<<<<

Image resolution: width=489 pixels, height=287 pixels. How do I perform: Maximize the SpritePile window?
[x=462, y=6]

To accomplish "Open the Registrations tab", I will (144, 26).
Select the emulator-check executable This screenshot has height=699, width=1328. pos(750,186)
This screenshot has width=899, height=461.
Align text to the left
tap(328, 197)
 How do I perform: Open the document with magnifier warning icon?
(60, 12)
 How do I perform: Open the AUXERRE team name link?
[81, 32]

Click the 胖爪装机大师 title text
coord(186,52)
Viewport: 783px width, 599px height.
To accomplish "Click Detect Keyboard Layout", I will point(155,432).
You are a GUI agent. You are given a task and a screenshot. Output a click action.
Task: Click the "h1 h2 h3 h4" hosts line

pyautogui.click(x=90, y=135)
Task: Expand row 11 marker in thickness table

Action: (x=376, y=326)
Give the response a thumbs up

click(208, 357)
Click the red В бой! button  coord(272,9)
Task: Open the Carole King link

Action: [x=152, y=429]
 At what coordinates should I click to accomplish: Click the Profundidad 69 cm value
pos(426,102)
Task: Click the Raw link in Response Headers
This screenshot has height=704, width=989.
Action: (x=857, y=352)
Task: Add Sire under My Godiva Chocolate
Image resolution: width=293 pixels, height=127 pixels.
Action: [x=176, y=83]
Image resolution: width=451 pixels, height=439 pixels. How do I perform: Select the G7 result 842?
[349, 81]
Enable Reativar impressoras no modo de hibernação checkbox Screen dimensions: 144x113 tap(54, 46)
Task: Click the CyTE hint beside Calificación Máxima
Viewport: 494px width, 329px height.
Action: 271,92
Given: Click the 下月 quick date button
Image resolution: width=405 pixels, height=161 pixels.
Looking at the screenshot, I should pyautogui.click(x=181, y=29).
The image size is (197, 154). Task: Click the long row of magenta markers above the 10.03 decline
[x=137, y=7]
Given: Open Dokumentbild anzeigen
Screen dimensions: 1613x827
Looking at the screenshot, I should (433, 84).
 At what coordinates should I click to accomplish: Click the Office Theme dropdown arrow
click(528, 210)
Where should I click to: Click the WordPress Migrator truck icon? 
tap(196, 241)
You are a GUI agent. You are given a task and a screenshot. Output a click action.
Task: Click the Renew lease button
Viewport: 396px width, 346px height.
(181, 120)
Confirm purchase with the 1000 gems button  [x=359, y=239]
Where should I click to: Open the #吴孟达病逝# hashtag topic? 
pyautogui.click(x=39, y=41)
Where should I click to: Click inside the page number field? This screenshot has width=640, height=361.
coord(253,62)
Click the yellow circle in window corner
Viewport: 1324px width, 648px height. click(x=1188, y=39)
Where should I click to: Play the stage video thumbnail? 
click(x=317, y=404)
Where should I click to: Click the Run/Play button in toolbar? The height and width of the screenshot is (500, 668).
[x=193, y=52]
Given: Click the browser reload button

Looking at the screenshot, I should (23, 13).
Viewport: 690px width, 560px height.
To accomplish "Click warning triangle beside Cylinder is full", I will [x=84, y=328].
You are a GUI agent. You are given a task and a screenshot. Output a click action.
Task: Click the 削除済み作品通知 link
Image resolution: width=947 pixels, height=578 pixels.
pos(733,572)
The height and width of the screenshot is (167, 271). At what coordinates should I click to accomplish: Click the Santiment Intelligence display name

>>>>

§ DIRECTIONS: Once the line with "Viewport: 690px width, 560px height." is found, transcribe it and each line after it through the final line of the entries, exactly and only.

§ EXPECTED ANSWER:
Viewport: 690px width, 560px height.
To accomplish "Click warning triangle beside Cylinder is full", I will [x=84, y=328].
You are a GUI agent. You are given a task and a screenshot. Output a click action.
Task: Click the 削除済み作品通知 link
Image resolution: width=947 pixels, height=578 pixels.
pos(733,572)
The height and width of the screenshot is (167, 271). At what coordinates should I click to accomplish: Click the Santiment Intelligence display name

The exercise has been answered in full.